Woodwalton Fen is one of Britain's oldest nature reserves - established in 1910. A 500 acre rectangle of water, woodland, scrub and marsh, it sits amid some of the richest and most intensively-cultivated farmland in Britain, the Cambridgeshire Fens.

Woodwalton is home to a number of species which once flourished in the surrounding landscape, but which have now largely vanished.

It's a wonderfully quiet, wetland oasis where waterfowl, occasional water voles and plants like ragged robin, greater spearwort (a kind of buttercup) and tall marsh sow thistle still survive.

Among them are one or two real rarities like the tiny and delicate fen violet, which flowers at this time of year and which is found in only three places in Britain.

As the manager, Alan Bowley, explained to me Woodwalton is a fragile place. It's relatively small - and with 400 species all competing for space and survival it's difficult to manage; there's always the danger that more vigorous species will eliminate less robust competitors.

And perversely for such a damp place, it's also at risk from flooding: the wetland habitat is maintained by a tall bank, or bund, running right round the reserve. Inside, the ground level is actually some three feet higher than the surrounding fields.

Iron benchmark

But if winter flooding threatens the farmers' fields, Woodwalton serves as a flood reserve, into which huge amounts of excess water can be pumped.

Unhappily, as well as simply drowning plants, the floodwater is full of fertiliser, sewage and other nutrients: far too rich a mix for some of Woodwalton's rarities to handle.

Holme Fen Post   Image: Natural England/Peter Wakely
Holme Fen Post now stands about 4m (15ft) above ground
The intensively-farmed fenland landscape is the product of centuries of human intervention, as the rich peat built up over thousands of years was drained to produce a wonderful soil ideally suited to crops like potatoes.

Just a few miles from Woodwalton is a second nature reserve, Holme Fen - now largely given over to silver birch - which boasts a famous landmark.

When the Victorians began to drain a nearby mere, the local landowner, William Wells, decided to sink a cast-iron post into the peat to see how much it shrank as it dried out. The post's top was at ground level in 1848; its base rested on the underlying clay.

Today, the top of the post is an astonishing 4m (15ft) above the ground - and Holme Fen is the lowest point in Britain, many feet below sea level.

To safeguard Woodwalton and to recreate the old fenland habitat on a much larger scale Natural England (which runs Woodwalton) and partner organisations including the Wildlife Trust came up with an extraordinary - and ambitious - plan at a cost of more than 15 million.

The Great Fen Project aims to buy up all the farms between the two nature reserves and immediately around them; take them out of intensive arable production; allow the water back in; and encourage them to revert to something close to their original marshy state.
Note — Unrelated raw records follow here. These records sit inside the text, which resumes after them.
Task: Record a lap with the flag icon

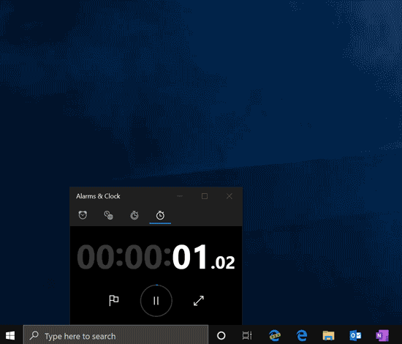Action: 113,300
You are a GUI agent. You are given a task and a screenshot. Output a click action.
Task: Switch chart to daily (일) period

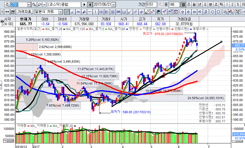183,5
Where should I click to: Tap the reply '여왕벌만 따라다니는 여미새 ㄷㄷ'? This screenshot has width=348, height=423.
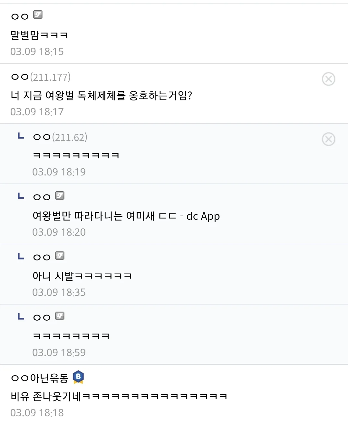[126, 216]
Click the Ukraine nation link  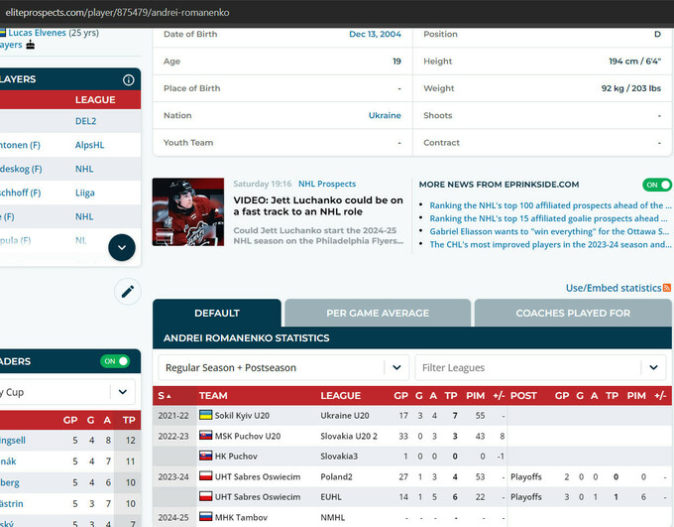(x=385, y=115)
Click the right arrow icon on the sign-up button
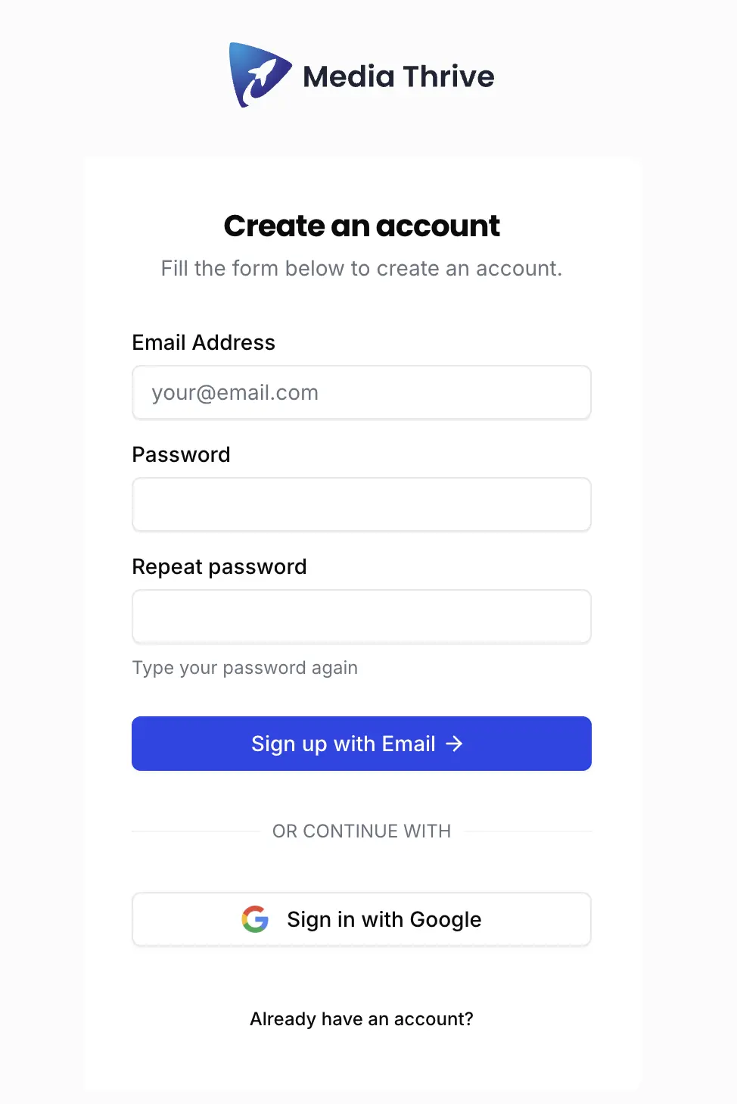Screen dimensions: 737x1104 click(454, 744)
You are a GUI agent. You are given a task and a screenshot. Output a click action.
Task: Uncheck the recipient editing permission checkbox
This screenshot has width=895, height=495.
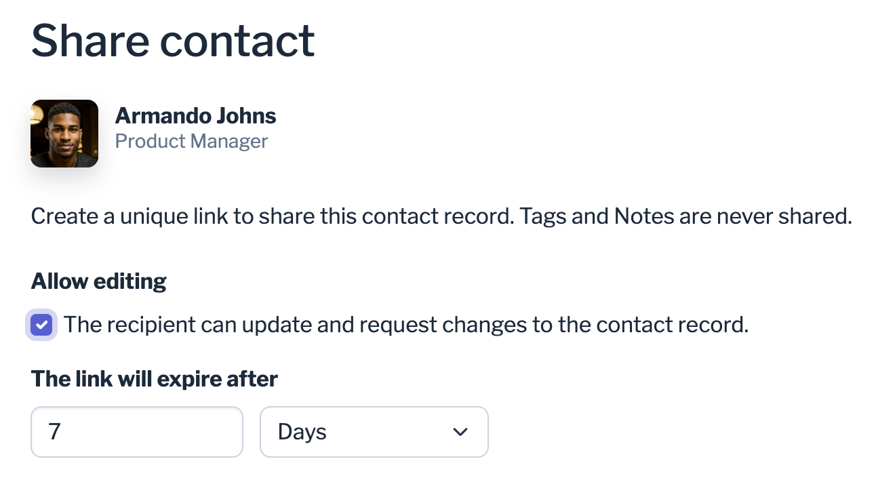[41, 325]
In time, the new reserve will cover a massive 9,000 acres - and who knows, the peat may even start to regrow.

The process has already started. Darlow's Farm, immediately to the north-east of Woodwalton, was bought in 2004. The tractors have vanished, to be replaced by pools of standing water in what were once potato fields, and by cattle grazing the fenland meadow.
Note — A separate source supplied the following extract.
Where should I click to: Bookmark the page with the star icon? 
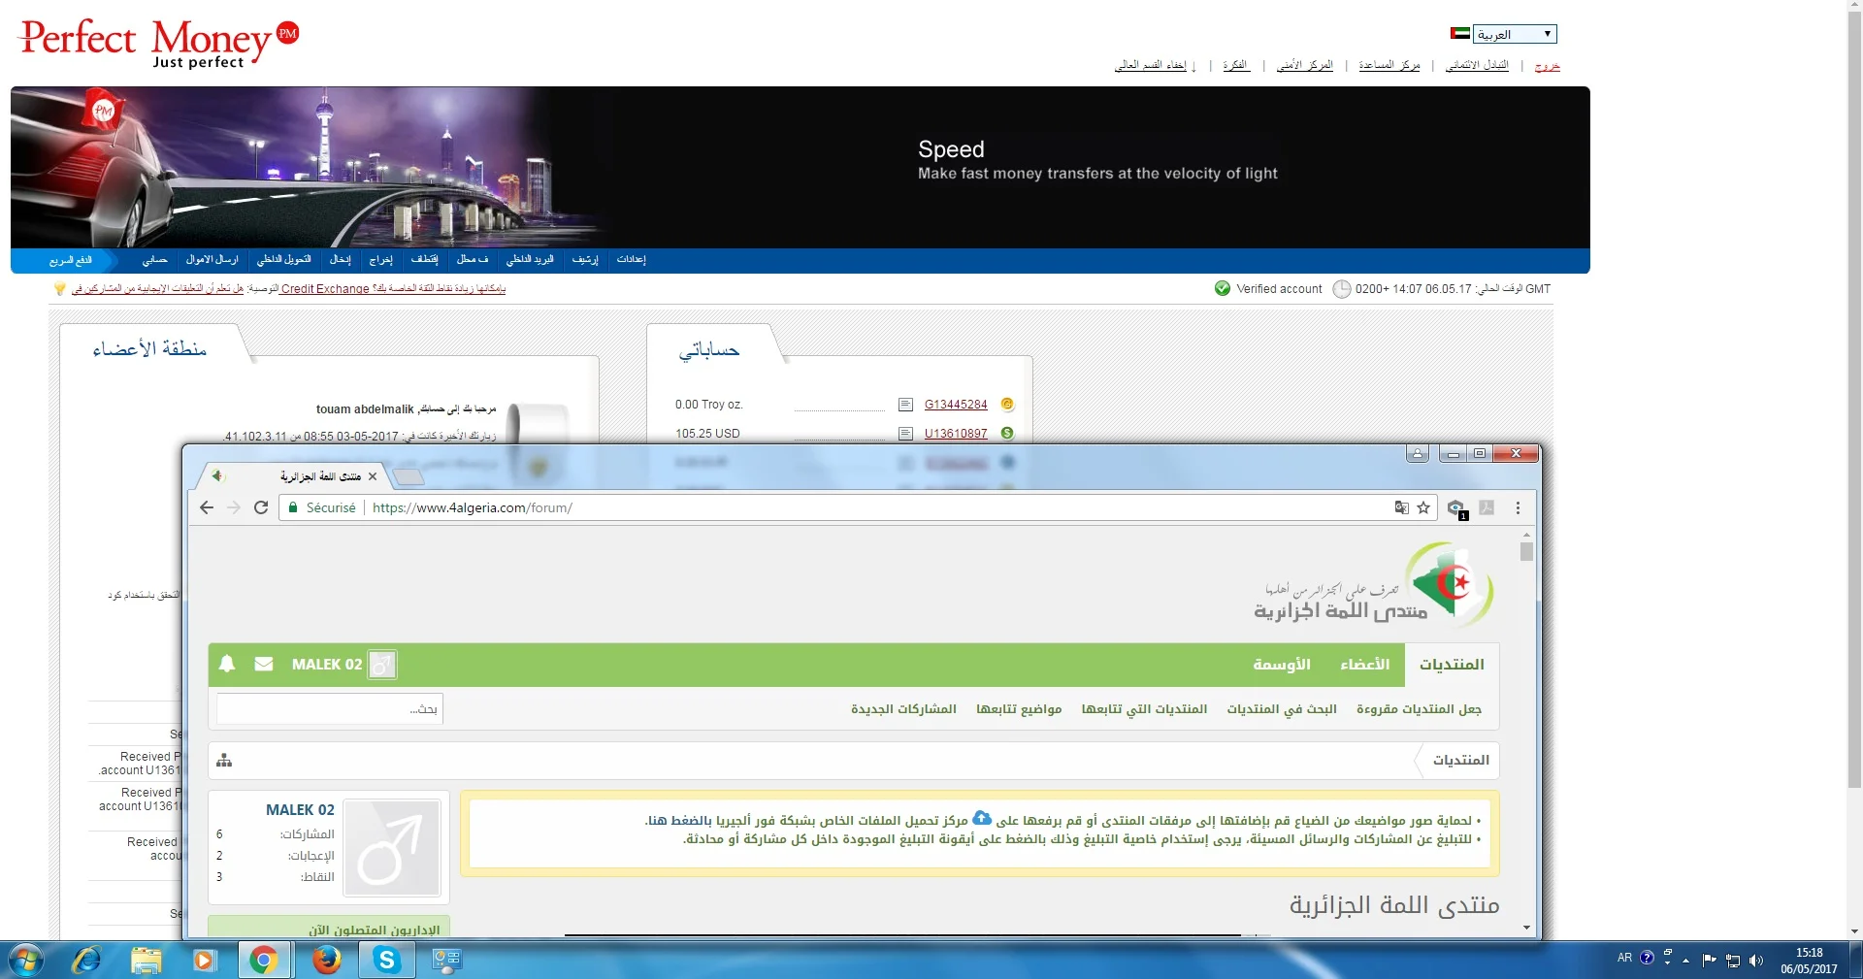coord(1423,507)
In December, farmer Jonathan Papworth sold his 450 acres next door to Woodwalton and Darlow's to the Great Fen Project. Over the next three years his fields too will be taken out of production.

And this week the project announced the purchase of another 3,200 acres from the Crown Estate.
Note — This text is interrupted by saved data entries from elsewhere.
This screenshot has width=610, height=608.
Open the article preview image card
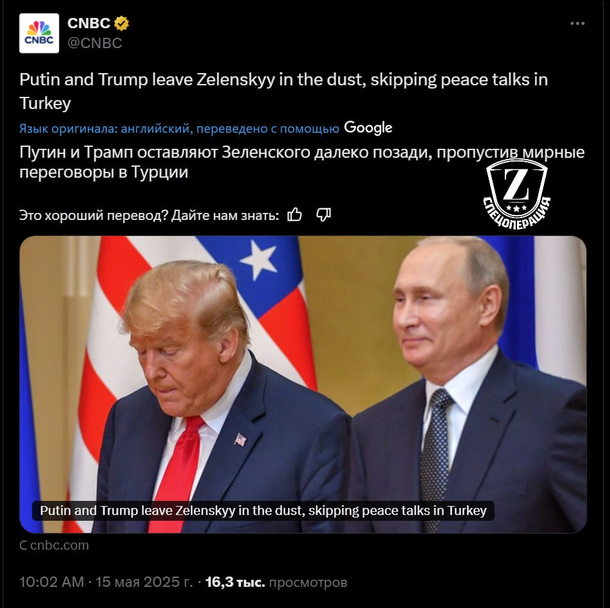[x=303, y=384]
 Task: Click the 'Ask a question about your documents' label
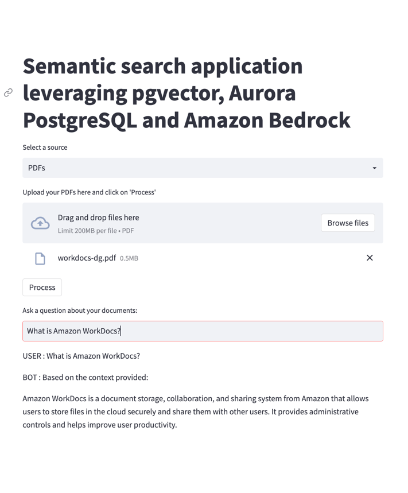tap(80, 310)
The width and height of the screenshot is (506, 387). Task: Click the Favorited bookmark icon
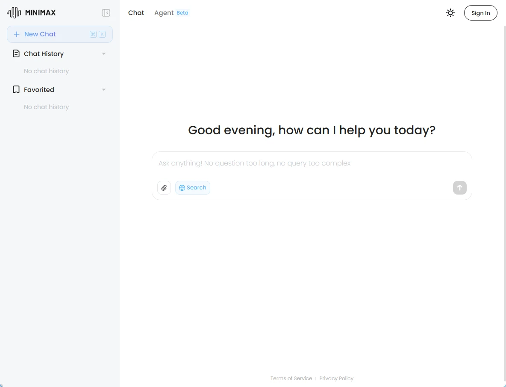point(16,90)
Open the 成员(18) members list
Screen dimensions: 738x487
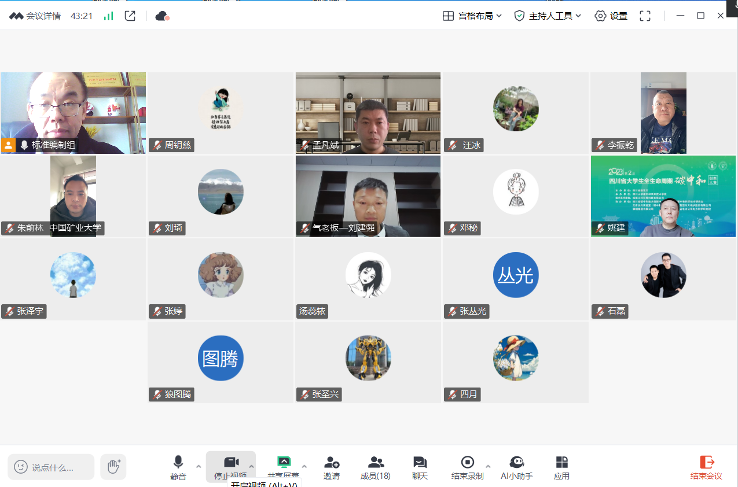[x=376, y=467]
It's an impressive achievement. But one question troubles me when I visit. Should such rich arable land be taken out of production, when the world is struggling to feed an ever-growing population?

Chris Gerrard, the Great Fen project manager, has two answers. The first is that the rich peat is vanishing fast. Not only does it shrink when it dries out, but in hot summers it simply blows away. Already in places the underlying clay is showing through.

That's still decent farming soil, but nowhere near as good. They'll be able to go on farming potatoes here for only another 20 or 30 years.

When I ask Farmer Papworth if he agrees, he gives a wonderfully non-committal answer, "Some say yes, some say no"; but it's not a question that need trouble him any longer.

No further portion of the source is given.